Gustave Baumann has carved himself a place in American hearts with his meticulous woodblock crafted masterpieces of brilliant bright and captivating scenes from across the country. Using hand-ground pigments and precise carving to create atmospheric prints, his artwork has put him at the centre of American 20th century woodcut printing and in the hearts of many wide-eyed patriots across the country.
From the weathered cabins of Indiana to the great redwoods of the California coast, to rural Wyoming, and the plains of New Mexico, Gustave Baumann shaped his indelible images of USA with his charming, idyllic, and captivating woodblock prints that almost sing with bright, brilliant color.
After emigrating to the United States from Germany at the age of ten, Baumann briefly returned to Germany in 1904 to attend Kunstgewerbeschule (a type of vocational art school) in Munich, where he studied wood carving and learned the techniques of wood block prints.
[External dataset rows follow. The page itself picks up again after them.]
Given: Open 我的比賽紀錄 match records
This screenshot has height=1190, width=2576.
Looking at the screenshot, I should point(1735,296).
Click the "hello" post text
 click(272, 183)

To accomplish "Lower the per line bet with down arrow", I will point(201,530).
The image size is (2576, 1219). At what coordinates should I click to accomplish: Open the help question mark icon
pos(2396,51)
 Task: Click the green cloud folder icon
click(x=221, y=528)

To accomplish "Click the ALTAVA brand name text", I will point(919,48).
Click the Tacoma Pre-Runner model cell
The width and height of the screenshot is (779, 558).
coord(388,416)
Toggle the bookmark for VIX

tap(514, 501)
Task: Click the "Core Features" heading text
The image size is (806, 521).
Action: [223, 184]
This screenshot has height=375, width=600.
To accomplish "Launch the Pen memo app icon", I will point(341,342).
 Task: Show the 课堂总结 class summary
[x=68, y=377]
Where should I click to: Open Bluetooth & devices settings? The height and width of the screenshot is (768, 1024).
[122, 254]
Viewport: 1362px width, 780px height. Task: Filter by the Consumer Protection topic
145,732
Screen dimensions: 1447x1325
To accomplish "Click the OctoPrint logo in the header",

He returned to his adopted homeland to transport viewers into scenes of rich woodland, captivating, clear skies and the bright and burnished light and land of New Mexico, where he eventually settled and remained for 50 years.
Known for using multiple blocks for many of his color woodcuts, Baumann would cut one block and ink it with a single color. He would then run the paper through the press several times to produce a print with multiple hues. Editions usually numbered around 125, meaning each print bears a rare quality that makes Baumann’s prints particularly popular at auction.
Three Pines, 1926
The only color woodcut from Baumann’s 1926 visit to Longs Peak in Rocky Mountain National Park in Colorado, Three Pines illuminates the rural scene with pulsating bright black, blue, orange, turquoise green, yellow ochre, and purple. Eagle-eyed viewers will notice not all prints are the same; in the first edition there’s crosshatching in the sky above the pine trees, but it’s absent in the second. This sort of individuality can be seen across Baumann’s other prints.
Summer Shadows, 1917
Looking out from the front porch of noted arts patron Lydia Coonley Ward in Wyoming, New York, this serene scene was originally carved in a run of ten prints. A later edition around 1935 included a few minor changes. “On Sunday mornings after a selected evening reading by Mrs. Ward, the Zoellner Quartet played Bach music out-of-doors as I have never heard it. Listening to it all was like sharing a dream with others buffeted about by the uncertainties of professional careers,” explained Baumann of the tranquil environment.
Cochiti Ensemble, 1947
Baumann wasn’t just a master of woodblock prints of southwestern landscapes. In fact, he was also a master of oil paints and even favoured this style in later years due to his arthritis. The vibrant colors he’s famed for remain, as does his enthusiasm for Mexican culture, but the pentagonal form of the board ensures Cochiti Ensemble of native Pueblo and Hopi dolls maintains a distinct sense individuality that hasn’t put off fans of Baumann’s art, as it sold for $40,000 in May 2021.
Also known as White Trees, Baumann’s command of color is evident here, as the flawless and brooding metal leaf sky vies for attention with the white blossom tree. The color woodcut with aluminium leaf artwork originally produced in 1930 is a signature work by Baumann that has proved popular with buyers thanks to its rich scene, which reveals girls in white dresses lining up for their first communion set against the white blossom and dark tree trunk to exaggerate the delicacy of the girl’s veils.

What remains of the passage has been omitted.